> EXTRACT PROVIDED:
[Begin]

Sitemap Lists URLs That Carry noindex (How to Fix the Conflict)

Q: Should robots.txt disallow my noindex pages?

No. Google has to crawl a page to see its `noindex`. `Disallow` plus `noindex` is the most common foot-gun — the crawler is blocked, never reads the meta, and the URL can still surface from backlinks.

Q: Can I use the `X-Robots-Tag` HTTP header instead of the meta tag?

Yes. For HTML, an `X-Robots-Tag: noindex` response header and the ` ` tag are equivalent. For non-HTML resources (PDFs, images), the header is the only option since they can't carry a meta tag.

Q: How long until "Excluded by 'noindex' tag" clears after I fix it?

After clicking **Validate Fix**, expect up to about two weeks for Google to re-crawl and re-evaluate; large sites can take longer. The count drops gradually, not all at once.

Q: Is it bad to have noindex pages at all?

No — `noindex` is the correct tool for thin or duplicate pages. The bug is only the *contradiction* of also advertising those URLs in the sitemap.

Your sitemap.xml lists URLs that render `<meta name="robots" content="noindex">`. Google indexes some and not others. Why it happens and how to make both signals agree.

[End]

> PROVIDED MATERIAL:
[Begin]

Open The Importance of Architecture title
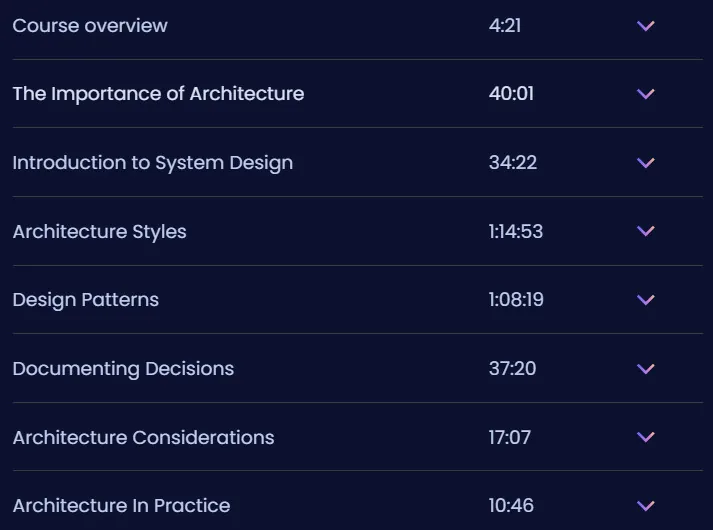 click(x=158, y=94)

[End]

> TO BE DONE:
A - Using the noindex FAQ, decide whether each statement agrees with it: (i) robots.txt should disallow pages that carry noindex; (ii) for PDFs, the `X-Robots-Tag` header is the only option; (iii) after clicking Validate Fix, the excluded count drops all at once. Answer yes or no for each and quote the words that decide it.
B - Reproduce the passage of the noindex FAQ from "Q: Should robots.txt" to "surface from backlinks.".

> ANSWERS TO THE PROBLEMS:
A -
(i) No: "No. Google has to crawl a page to see its `noindex`."
(ii) Yes: "For non-HTML resources (PDFs, images), the header is the only option since they can't carry a meta tag."
(iii) No: "The count drops gradually, not all at once."

B -
Q: Should robots.txt disallow my noindex pages?

No. Google has to crawl a page to see its `noindex`. `Disallow` plus `noindex` is the most common foot-gun — the crawler is blocked, never reads the meta, and the URL can still surface from backlinks.